Periplasmic determinants of virulence in Salmonella enterica

Abstract

Salmonella enterica serovar Typhimurium is a facultative intracellular pathogen that is capable of causing systemic infection in mammals. Its normal course of infection brings this organism into the diverse environments of the stomach, the small intestine, the large intestine, and in the case of susceptible hosts, the phagosomal compartments of macrophages. Not only does S. typhimurium induce the expression of myriad virulence factors in order to successfully establish an infection, this organism must adjust its metabolism to the changing conditions present in the host in order to grow.
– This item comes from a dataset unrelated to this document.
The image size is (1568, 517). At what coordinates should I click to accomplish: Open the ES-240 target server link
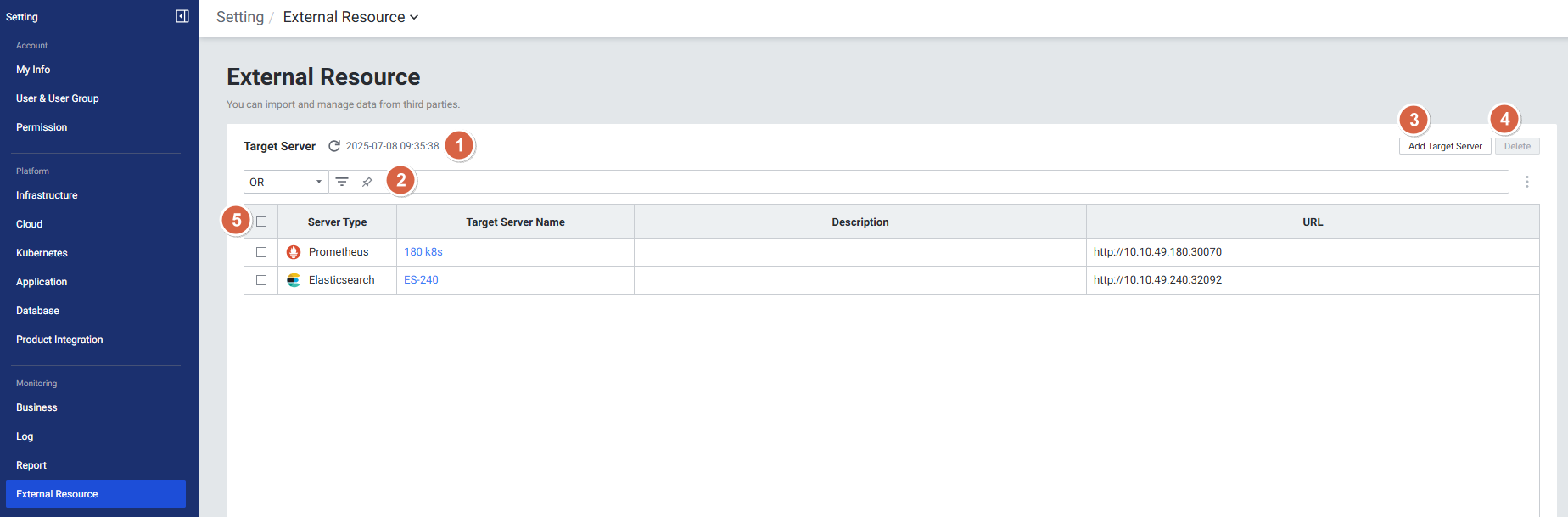(421, 280)
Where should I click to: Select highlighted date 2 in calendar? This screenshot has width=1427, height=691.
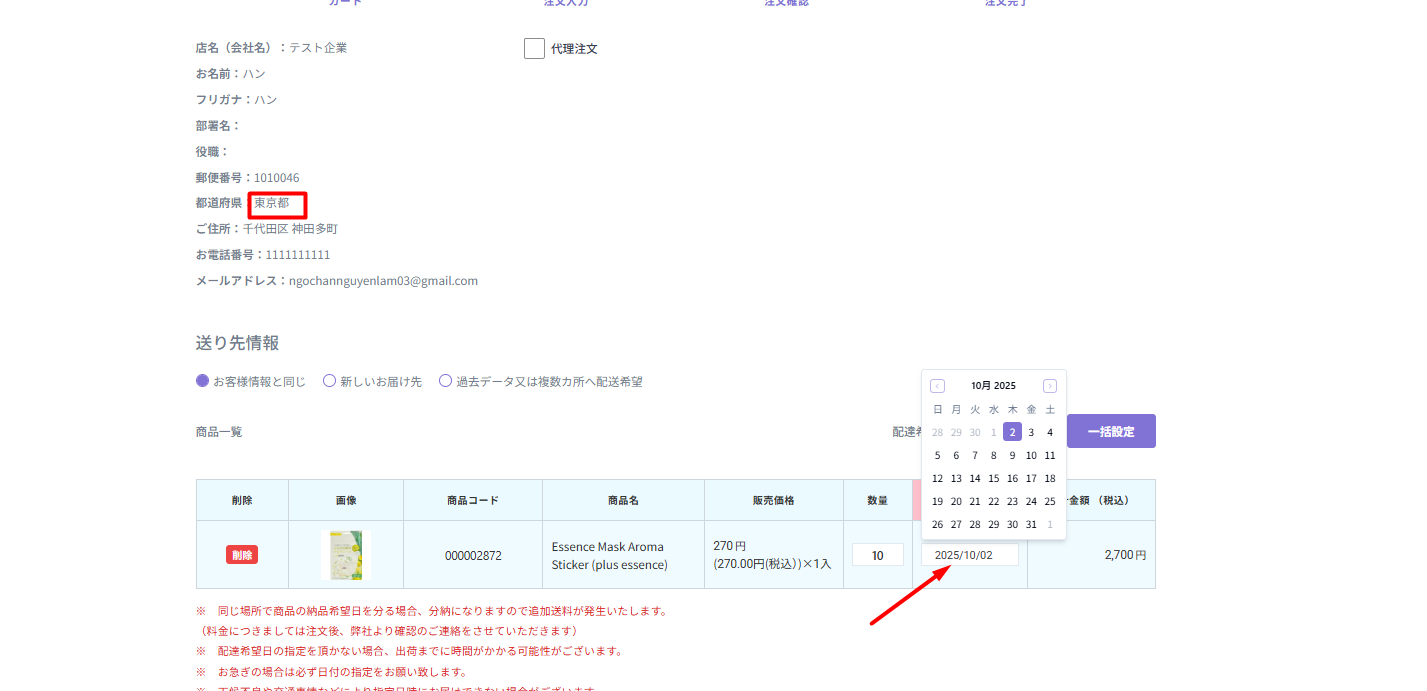click(1012, 432)
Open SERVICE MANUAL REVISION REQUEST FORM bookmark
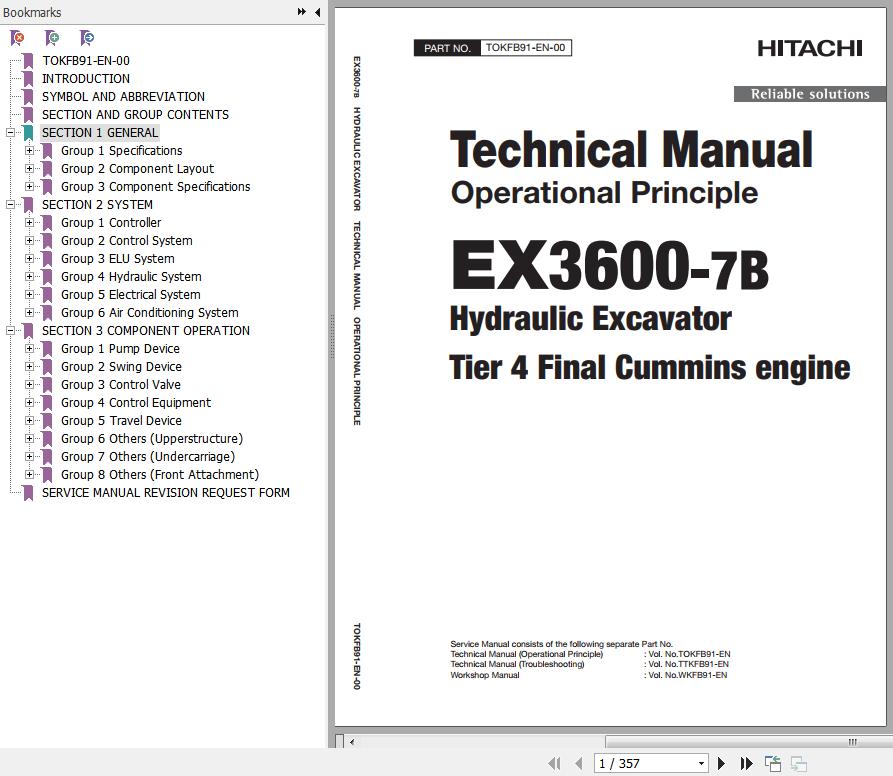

S. typhimurium has a flexible respiratory chain that is capable of utilizing numerous terminal electron acceptors. I present evidence that although S. typhimurium passes through the microaerobic, shifting to anaerobic, conditions of the intestine, and it is capable of respiring anaerobically, it only grows in the presence of oxygen in the mouse host. When Salmonella passes from the gut to the systemic environment, it encounters oxidative stress brought on by the respiratory burst of phagocytes. Superoxide is the reactive oxygen species generated in macrophages in response to phagocytosis. S. typhimurium encodes a superoxide dismutase, SodCI, that is important for resistance to phagocytic superoxide. Currently it is not known how phagocytic superoxide kills or damages microorganisms taken up by macrophages. However, I have shown that phagocytic superoxide does not damage the DNA of S. typhimurium, and that SodCI protects an extracytoplasmic target from this exogenous superoxide. Superoxide can only directly damage a class of enzymes with a solvent exposed [4Fe-4S] cluster, and this type of enzyme is not known to be transported out of the cytoplasm. However, if an enzyme of this type were to be exported, it would be transported via the Twin Arginine Transport (Tat) system, which translocates folded proteins into the periplasm. This transport system is important for virulence in mice, but it is not needed for most growth conditions in the laboratory. I found that SodCI does not protect a Tat substrate, but I did find that strains with mutations that inactivate this transport system are attenuated because of mislocalization of three proteins involved in cell septation: AmiA, AmiC, and SufI.